What you should do: All that should be output is the block of lines below from the line with "Task: Click the orange flower picture" to the line with "The height and width of the screenshot is (606, 779).", both included, exactly as written.
:: Provided data
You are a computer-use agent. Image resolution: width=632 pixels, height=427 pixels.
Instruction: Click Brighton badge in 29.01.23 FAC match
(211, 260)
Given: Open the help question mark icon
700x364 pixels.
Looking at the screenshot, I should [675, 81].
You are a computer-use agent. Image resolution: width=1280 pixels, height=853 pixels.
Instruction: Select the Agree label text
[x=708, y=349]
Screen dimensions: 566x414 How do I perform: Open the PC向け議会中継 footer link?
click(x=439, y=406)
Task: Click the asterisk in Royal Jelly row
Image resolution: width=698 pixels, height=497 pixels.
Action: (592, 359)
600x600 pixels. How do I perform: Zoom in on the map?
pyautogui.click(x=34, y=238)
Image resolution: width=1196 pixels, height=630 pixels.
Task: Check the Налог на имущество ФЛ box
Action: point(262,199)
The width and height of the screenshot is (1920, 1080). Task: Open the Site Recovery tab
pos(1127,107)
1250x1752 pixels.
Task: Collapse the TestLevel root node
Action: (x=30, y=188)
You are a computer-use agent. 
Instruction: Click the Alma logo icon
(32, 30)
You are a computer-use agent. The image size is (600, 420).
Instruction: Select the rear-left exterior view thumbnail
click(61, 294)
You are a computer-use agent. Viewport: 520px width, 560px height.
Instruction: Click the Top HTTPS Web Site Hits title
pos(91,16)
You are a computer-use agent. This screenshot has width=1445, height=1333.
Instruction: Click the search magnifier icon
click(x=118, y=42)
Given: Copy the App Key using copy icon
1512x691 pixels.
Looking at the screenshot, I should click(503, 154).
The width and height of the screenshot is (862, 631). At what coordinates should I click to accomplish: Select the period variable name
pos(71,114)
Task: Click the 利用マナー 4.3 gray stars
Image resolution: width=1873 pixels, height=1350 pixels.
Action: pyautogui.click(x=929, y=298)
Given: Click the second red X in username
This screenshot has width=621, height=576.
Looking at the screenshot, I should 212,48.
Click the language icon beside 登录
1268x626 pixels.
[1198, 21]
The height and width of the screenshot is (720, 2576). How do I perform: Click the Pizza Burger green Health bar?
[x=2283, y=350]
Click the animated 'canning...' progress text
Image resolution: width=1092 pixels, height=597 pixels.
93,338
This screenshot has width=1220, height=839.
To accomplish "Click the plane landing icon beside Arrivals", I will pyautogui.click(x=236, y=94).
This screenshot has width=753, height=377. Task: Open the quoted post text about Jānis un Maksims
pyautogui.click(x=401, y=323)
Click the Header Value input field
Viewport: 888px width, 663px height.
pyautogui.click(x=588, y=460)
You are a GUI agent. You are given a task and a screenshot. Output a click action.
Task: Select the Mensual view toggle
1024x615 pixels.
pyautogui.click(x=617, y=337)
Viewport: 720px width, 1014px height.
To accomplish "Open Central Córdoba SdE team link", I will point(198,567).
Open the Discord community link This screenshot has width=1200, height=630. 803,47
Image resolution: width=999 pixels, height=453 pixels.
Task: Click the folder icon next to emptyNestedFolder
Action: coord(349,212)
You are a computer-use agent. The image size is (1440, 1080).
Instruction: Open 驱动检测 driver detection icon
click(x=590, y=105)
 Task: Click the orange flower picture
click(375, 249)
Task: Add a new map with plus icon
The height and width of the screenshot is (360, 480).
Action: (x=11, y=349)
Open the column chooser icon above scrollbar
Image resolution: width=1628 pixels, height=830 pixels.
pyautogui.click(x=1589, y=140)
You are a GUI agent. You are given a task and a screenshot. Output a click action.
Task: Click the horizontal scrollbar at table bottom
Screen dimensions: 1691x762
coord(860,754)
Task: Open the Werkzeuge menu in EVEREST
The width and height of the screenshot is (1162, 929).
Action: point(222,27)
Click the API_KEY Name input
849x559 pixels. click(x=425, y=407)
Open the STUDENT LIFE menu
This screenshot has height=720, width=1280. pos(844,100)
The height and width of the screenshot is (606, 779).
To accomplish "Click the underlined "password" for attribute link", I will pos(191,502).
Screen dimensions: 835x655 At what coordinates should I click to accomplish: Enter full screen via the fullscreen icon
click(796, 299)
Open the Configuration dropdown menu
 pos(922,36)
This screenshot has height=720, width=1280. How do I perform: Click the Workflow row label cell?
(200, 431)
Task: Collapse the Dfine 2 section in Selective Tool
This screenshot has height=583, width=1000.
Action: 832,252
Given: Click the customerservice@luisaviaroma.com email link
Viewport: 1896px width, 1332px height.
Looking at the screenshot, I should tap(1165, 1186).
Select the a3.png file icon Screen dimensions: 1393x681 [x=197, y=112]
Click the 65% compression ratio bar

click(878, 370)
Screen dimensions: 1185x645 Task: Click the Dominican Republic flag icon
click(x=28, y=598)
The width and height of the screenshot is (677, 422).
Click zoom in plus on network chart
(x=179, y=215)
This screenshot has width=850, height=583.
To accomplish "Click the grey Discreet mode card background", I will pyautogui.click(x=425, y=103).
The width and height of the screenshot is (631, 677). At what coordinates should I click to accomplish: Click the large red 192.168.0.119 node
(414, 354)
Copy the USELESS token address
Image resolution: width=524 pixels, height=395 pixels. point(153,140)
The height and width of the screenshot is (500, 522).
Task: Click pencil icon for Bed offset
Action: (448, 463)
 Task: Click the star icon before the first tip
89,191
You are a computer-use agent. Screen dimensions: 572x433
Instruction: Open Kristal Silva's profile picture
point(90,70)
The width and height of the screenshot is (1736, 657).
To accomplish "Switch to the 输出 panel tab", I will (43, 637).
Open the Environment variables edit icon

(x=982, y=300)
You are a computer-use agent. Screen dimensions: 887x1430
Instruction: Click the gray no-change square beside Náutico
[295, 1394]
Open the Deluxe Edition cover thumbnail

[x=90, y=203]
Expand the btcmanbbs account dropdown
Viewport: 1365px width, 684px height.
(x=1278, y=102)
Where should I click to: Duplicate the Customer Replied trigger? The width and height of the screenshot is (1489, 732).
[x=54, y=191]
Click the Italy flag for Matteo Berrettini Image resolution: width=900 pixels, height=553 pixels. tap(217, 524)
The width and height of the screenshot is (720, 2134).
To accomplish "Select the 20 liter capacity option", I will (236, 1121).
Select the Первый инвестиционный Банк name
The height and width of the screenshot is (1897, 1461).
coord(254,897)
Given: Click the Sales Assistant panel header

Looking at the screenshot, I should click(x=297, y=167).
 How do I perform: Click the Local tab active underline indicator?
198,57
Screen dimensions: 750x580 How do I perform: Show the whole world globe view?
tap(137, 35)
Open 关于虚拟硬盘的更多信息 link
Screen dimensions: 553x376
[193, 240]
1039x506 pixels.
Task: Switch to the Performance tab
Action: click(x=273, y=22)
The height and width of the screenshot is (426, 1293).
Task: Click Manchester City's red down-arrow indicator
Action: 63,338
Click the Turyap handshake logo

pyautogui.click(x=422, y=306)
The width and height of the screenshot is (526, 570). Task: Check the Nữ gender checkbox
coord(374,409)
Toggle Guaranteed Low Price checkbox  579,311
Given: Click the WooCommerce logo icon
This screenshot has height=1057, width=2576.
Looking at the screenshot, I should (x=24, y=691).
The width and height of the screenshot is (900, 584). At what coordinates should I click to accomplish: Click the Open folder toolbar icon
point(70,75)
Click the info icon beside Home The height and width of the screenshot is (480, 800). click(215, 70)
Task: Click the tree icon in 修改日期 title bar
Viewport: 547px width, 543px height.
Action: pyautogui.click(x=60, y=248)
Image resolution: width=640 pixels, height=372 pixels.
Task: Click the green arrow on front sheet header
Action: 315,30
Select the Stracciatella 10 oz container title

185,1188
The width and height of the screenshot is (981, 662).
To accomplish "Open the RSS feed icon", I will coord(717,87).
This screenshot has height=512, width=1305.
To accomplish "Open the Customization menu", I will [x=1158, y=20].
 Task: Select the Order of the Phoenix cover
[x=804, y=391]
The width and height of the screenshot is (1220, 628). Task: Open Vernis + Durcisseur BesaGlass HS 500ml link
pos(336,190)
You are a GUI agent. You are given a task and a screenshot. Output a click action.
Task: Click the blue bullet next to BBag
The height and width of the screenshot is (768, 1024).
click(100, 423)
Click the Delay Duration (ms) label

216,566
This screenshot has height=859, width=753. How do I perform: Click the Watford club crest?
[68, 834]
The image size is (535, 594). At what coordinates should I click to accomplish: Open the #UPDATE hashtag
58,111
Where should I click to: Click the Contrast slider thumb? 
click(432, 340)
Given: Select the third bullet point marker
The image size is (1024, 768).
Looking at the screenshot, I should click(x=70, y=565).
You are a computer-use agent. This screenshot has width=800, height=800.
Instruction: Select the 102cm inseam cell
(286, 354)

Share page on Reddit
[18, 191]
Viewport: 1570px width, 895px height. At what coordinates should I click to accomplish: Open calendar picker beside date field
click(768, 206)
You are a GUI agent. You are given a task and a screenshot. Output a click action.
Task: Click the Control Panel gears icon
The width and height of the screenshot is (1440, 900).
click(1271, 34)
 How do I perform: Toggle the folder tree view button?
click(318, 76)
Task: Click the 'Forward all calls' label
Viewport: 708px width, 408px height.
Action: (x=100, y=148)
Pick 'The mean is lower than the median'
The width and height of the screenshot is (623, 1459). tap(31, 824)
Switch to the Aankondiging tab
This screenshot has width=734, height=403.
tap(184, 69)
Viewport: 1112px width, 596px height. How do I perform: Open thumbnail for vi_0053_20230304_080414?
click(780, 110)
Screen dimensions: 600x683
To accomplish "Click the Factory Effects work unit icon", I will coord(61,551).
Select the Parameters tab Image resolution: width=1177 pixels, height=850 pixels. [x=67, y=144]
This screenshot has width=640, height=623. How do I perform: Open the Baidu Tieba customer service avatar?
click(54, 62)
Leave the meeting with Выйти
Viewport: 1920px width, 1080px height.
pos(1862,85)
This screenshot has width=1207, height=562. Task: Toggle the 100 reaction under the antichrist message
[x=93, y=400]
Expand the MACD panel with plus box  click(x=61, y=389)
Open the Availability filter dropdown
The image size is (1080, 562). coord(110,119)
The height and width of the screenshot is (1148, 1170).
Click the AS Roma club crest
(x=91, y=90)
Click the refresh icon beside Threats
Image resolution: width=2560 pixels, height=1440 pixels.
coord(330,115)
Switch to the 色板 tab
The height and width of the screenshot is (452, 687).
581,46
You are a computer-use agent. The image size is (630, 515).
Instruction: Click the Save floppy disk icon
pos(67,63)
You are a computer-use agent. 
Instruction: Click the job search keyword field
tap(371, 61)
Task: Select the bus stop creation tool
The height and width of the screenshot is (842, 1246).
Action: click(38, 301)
::::
Response to the task:
 Task: Click the orange flower picture
click(375, 249)
Task: Add a new map with plus icon
The height and width of the screenshot is (360, 480).
Action: (x=11, y=349)
Open the column chooser icon above scrollbar
Image resolution: width=1628 pixels, height=830 pixels.
pyautogui.click(x=1589, y=140)
You are a GUI agent. You are given a task and a screenshot. Output a click action.
Task: Click the horizontal scrollbar at table bottom
Screen dimensions: 1691x762
coord(860,754)
Task: Open the Werkzeuge menu in EVEREST
The width and height of the screenshot is (1162, 929).
Action: point(222,27)
Click the API_KEY Name input
849x559 pixels. click(x=425, y=407)
Open the STUDENT LIFE menu
This screenshot has height=720, width=1280. pos(844,100)
The height and width of the screenshot is (606, 779).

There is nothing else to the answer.